Lift out, unaltered, the lines of the material below between the line holding "You are a GUI" and the line holding "Expand the SQL程序", counting both.

--- DATASET ENTRIES Enclosed Below ---

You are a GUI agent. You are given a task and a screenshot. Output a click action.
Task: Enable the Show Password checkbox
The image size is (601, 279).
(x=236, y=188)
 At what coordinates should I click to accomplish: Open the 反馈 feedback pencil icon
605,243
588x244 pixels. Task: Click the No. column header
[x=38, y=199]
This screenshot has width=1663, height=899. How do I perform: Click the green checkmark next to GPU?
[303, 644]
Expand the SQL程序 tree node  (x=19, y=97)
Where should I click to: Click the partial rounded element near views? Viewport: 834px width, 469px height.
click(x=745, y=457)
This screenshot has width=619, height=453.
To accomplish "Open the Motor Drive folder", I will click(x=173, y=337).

--- End of Enclosed DATASET ENTRIES ---
--- DATASET ENTRIES Enclosed Below ---

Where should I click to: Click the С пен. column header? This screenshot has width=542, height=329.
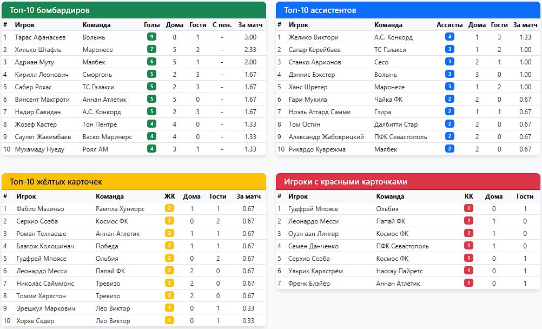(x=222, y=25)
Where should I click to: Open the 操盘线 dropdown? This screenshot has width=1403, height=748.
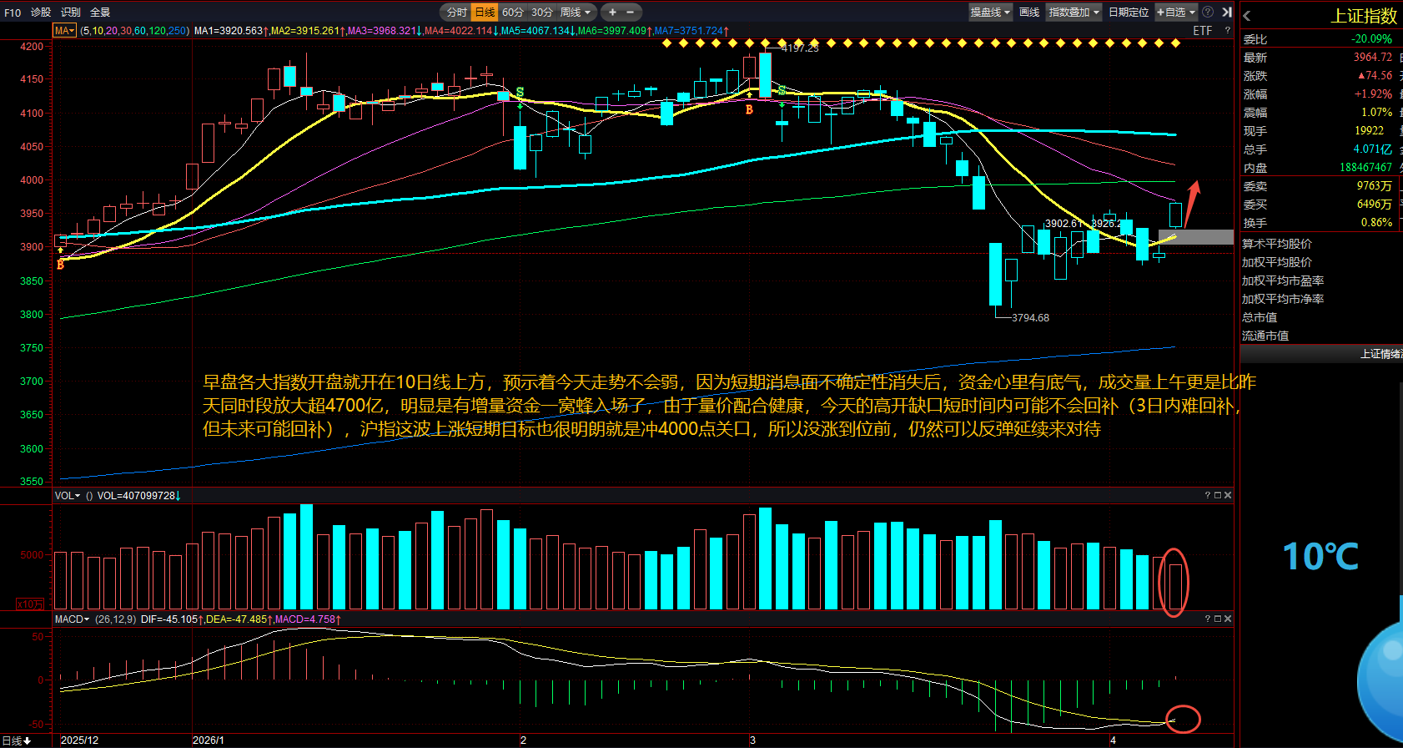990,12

--- End of Enclosed DATASET ENTRIES ---

▶ [ANSWER SPACE]
You are a GUI agent. You are given a task and a screenshot. Output a click action.
Task: Enable the Show Password checkbox
The image size is (601, 279).
(x=236, y=188)
 At what coordinates should I click to accomplish: Open the 反馈 feedback pencil icon
605,243
588x244 pixels. Task: Click the No. column header
[x=38, y=199]
This screenshot has width=1663, height=899. How do I perform: Click the green checkmark next to GPU?
[303, 644]
Expand the SQL程序 tree node  (x=19, y=97)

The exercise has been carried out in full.